There were 92 subjects, about 15/cell. The sample is restricted to males driving late-model privately-owned vehicles for some reason.

The authors reasoned that seeing the rifle would prime aggressive thoughts, which would inspire aggressive behavior, leading to more honking. They run five different planned complex contrasts and find that the Rifle/Vengeance combination inspired honking relative to the No Rifle and Rifle/Friend combo, but only when the curtain was closed, F(1, 86) = 5.98, p = .017. That seems like a very suspiciously post-hoc subgroup analysis to me.

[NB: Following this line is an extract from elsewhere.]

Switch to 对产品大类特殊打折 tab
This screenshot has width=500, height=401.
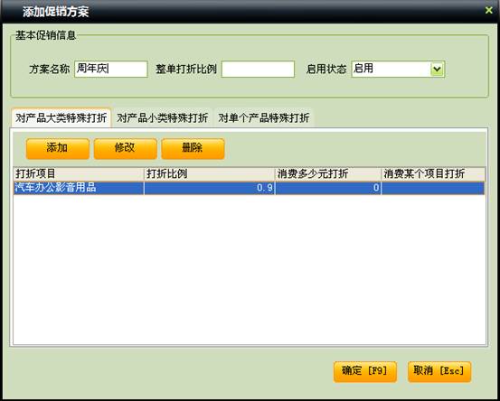click(61, 118)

A second study in Turner, Layton, and Simons (1975) collects a larger sample of men and women driving vehicles of all years. The design was a 2 (Rifle: present, absent) × 2 (Bumper Sticker: "Vengeance", absent) design with 200 subjects. They divide this further by driver's sex and by a median split on vehicle year. They find that the Rifle/Vengeance condition increased honking relative to the other three, but only among newer-vehicle male drivers, F(1, 129) = 4.03, p = .047. But then they report that the Rifle/Vengeance condition decreased honking among older-vehicle male drivers, F(1, 129) = 5.23, p = .024! No results were found among female drivers.

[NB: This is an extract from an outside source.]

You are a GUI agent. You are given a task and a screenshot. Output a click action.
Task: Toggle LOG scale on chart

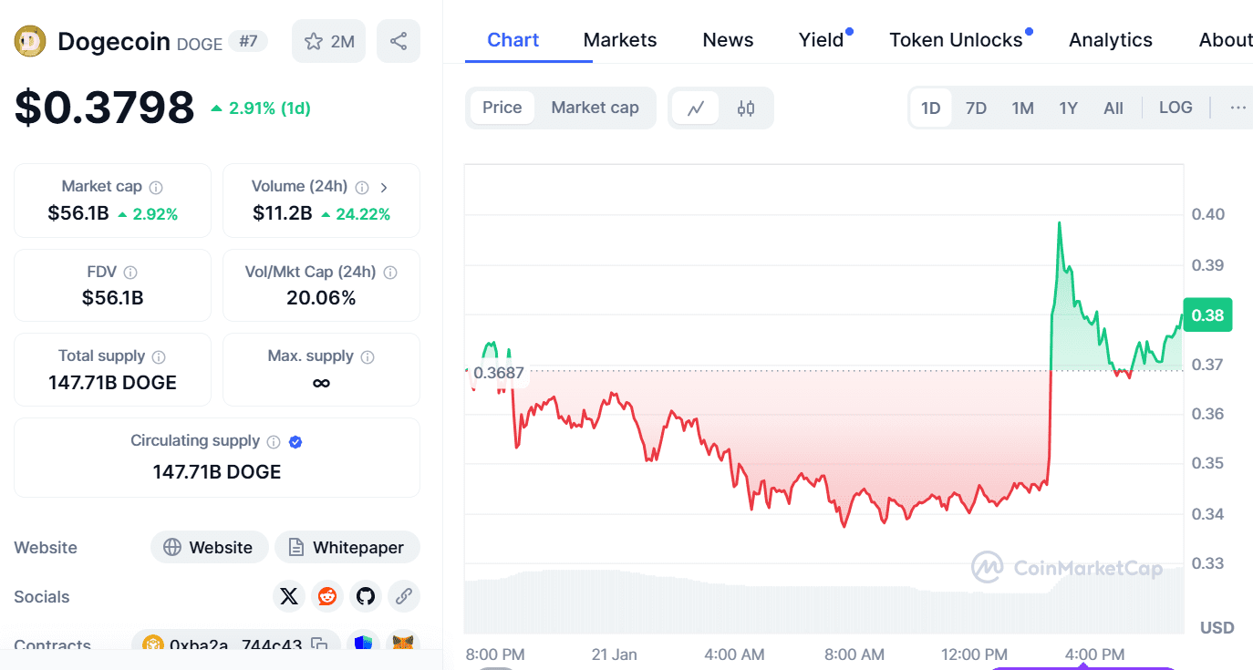pos(1175,108)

Overgeneralizing from Turner et al. (1975)
I was surprised to find that the results in Turner et al. (1975) depended so heavily on the analysis of subgroups. In the past, whenever people told me about this experiment, they'd always just mentioned an increase in honking among those who'd seen a rifle.

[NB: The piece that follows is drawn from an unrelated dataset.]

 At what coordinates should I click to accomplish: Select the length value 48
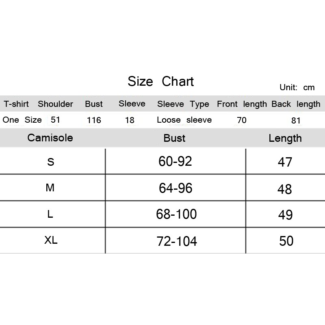tap(285, 189)
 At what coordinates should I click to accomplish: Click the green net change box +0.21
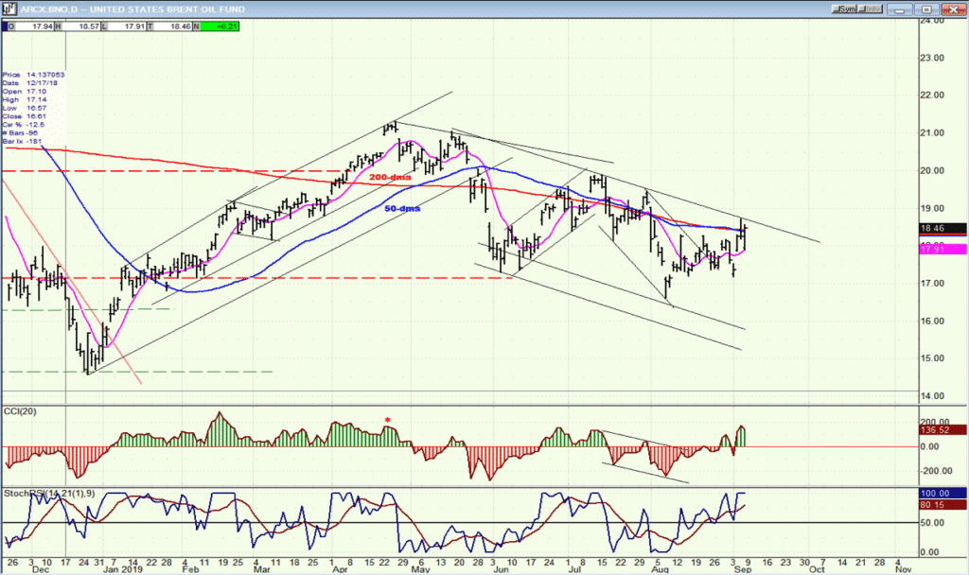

Take, for example, this piece from Bushman's Psychology Today blog. Reading it, one gets the impression that a significant increase in honking was present across all groups, in contrast to the significant decreases in other subgroups:
The weapons effect occurs outside of the lab too. In one field experiment,[2] a confederate driving a pickup truck purposely remained stalled at a traffic light for 12 seconds to see whether the motorists trapped behind him would honk their horns (the measure of aggression). The truck contained either a .303-calibre military rifle in a gun rack mounted to the rear window, or no rifle. The results showed that motorists were more likely to honk their horns if the confederate was driving a truck with a gun visible in the rear window than if the confederate was driving the same truck but with no gun. What is amazing about this study is that you would have to be pretty stupid to honk your horn at a driver with a military rifle in his truck—if you were thinking, that is! But people were not thinking—they just naturally honked their horns after seeing the gun. The mere presence of a weapon automatically triggered aggression.
On Inquiring Minds, Bushman again acknowledge that the effect is, a priori, implausible. One should think twice before honking at an armed man, after all! In my estimation, counter-intuitive effects should be judged carefully, as they are less likely to be real. But this implausability does not dampen Bushman's enthusiasm for the effect. If anything, it kindles it. 

Next Posts
Naturally, the literature on weapon priming is not limited to these two papers. In subsequent posts, I hope to talk about meta-analyses of the effect. I also hope to talk about the role of science in generating and disseminating knowledge about the effect. But this post is long enough -- let's call it at this for now.

1 comment:

  1. Lately I have encountered so many extraordinary claims in social psychology (people are more likely to act aggressively towards a person with a gun, in defiance of all common-sense) that, when you look into them, are based on distinctly un-extraordinary evidence. Then again, it's only fairly recently that I understood just how little evidence p = .047 provides.